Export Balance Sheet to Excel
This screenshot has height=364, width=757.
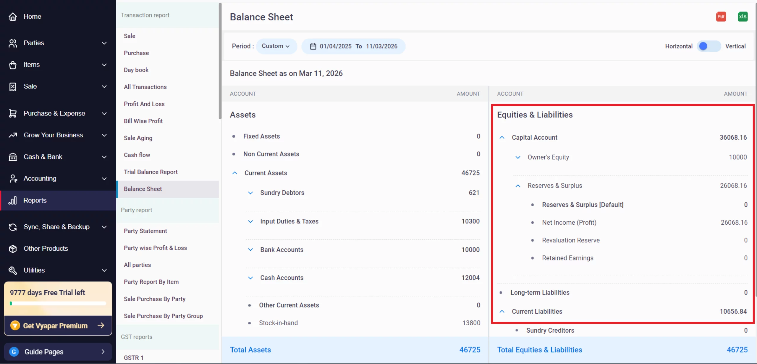pos(743,17)
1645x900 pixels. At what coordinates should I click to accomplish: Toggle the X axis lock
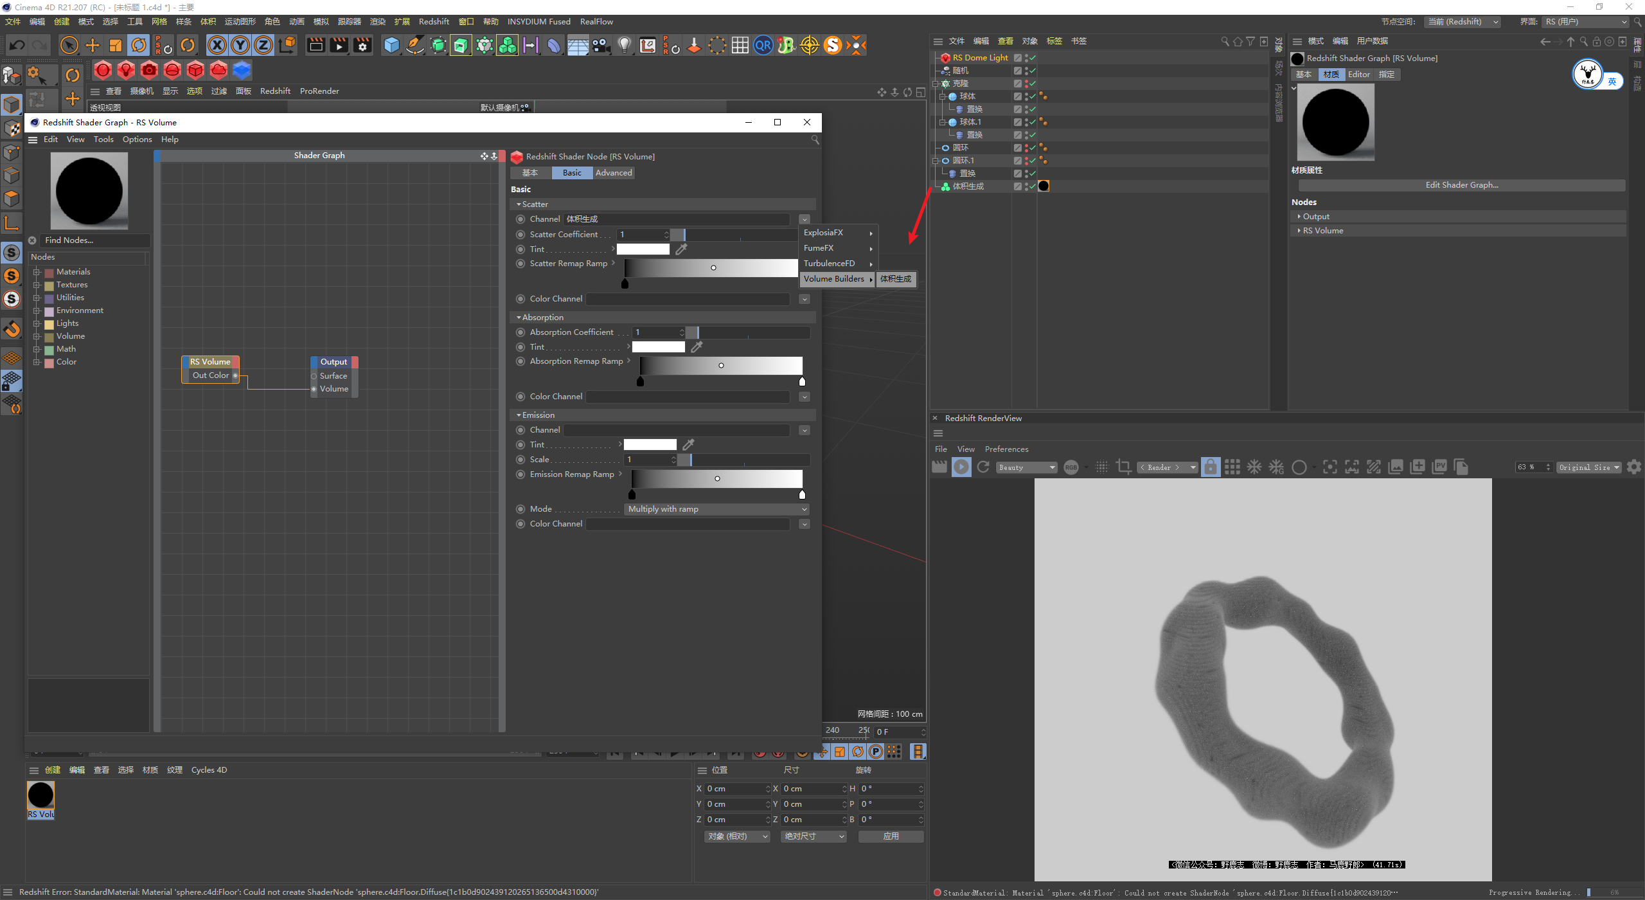(x=217, y=46)
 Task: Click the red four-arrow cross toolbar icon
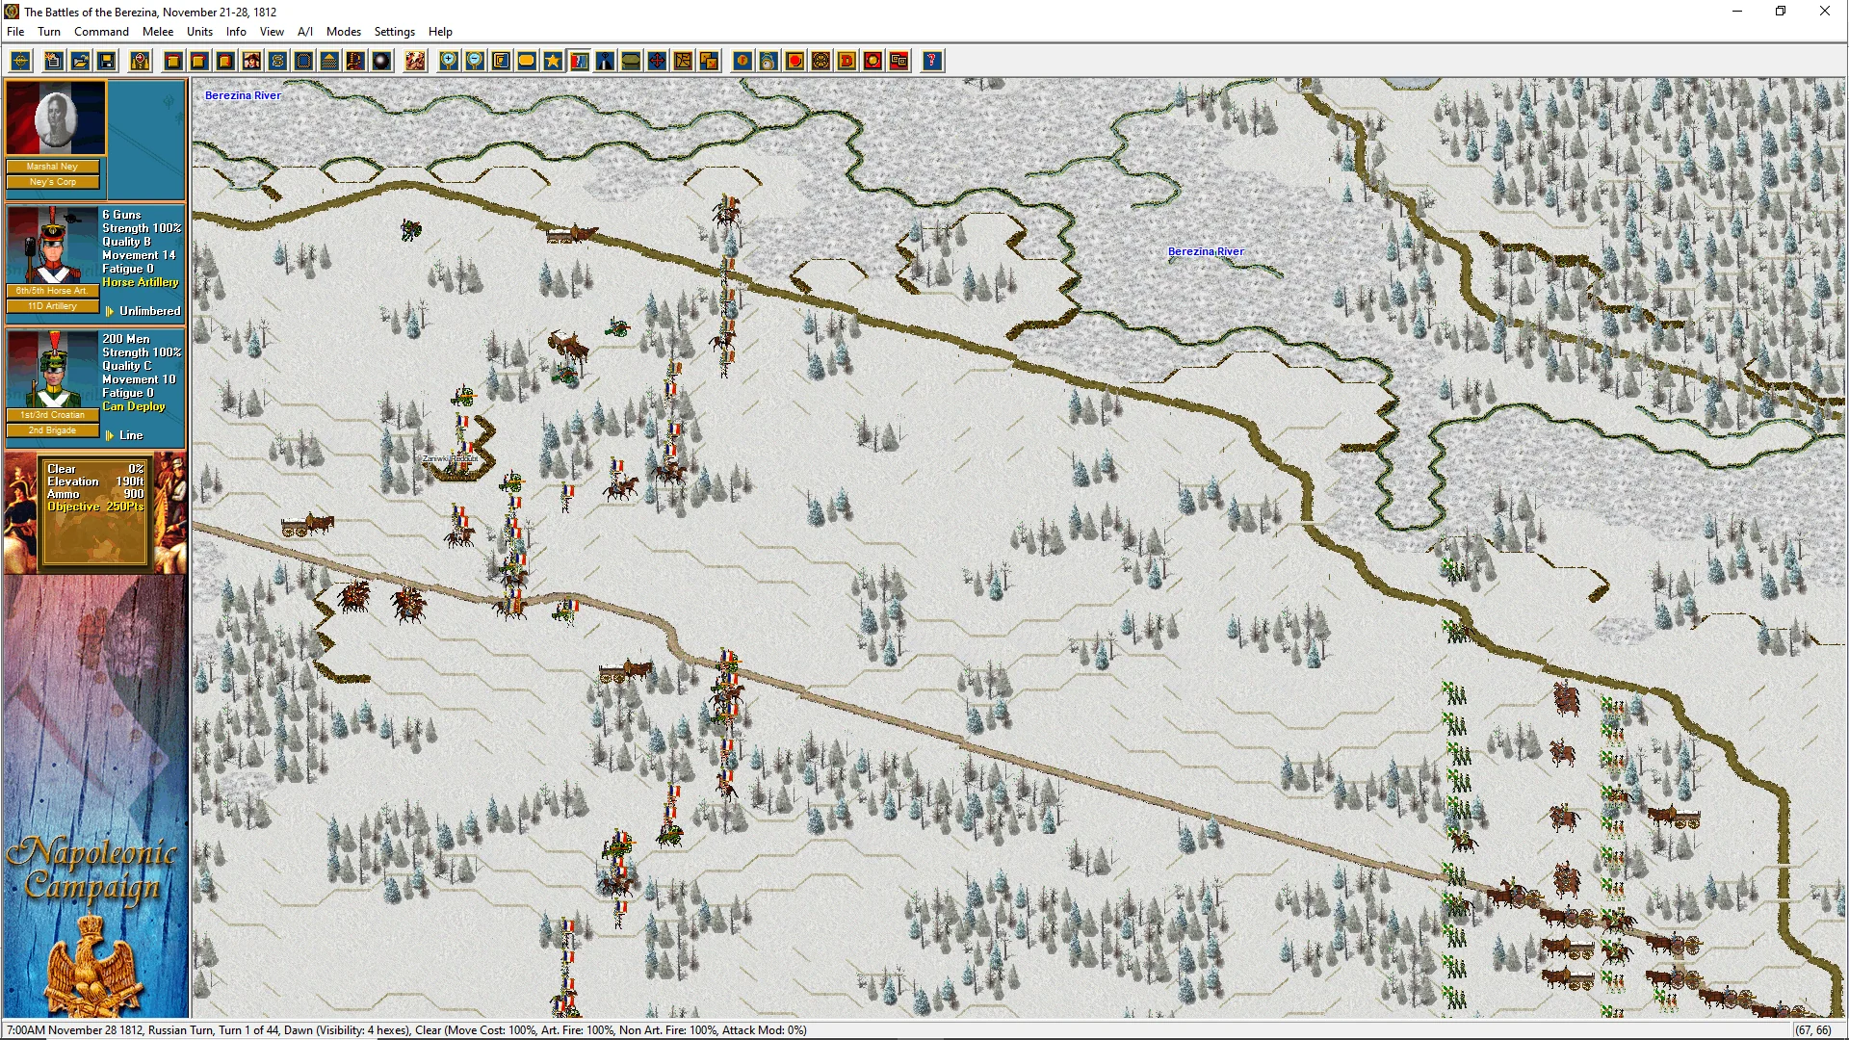(x=657, y=62)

Try it. Print every record above exactly, but no pictures.

Response to the task.
Export Balance Sheet to Excel
This screenshot has height=364, width=757.
pos(743,17)
1645x900 pixels. At what coordinates should I click to accomplish: Toggle the X axis lock
(x=217, y=46)
 Task: Click the red four-arrow cross toolbar icon
(x=657, y=62)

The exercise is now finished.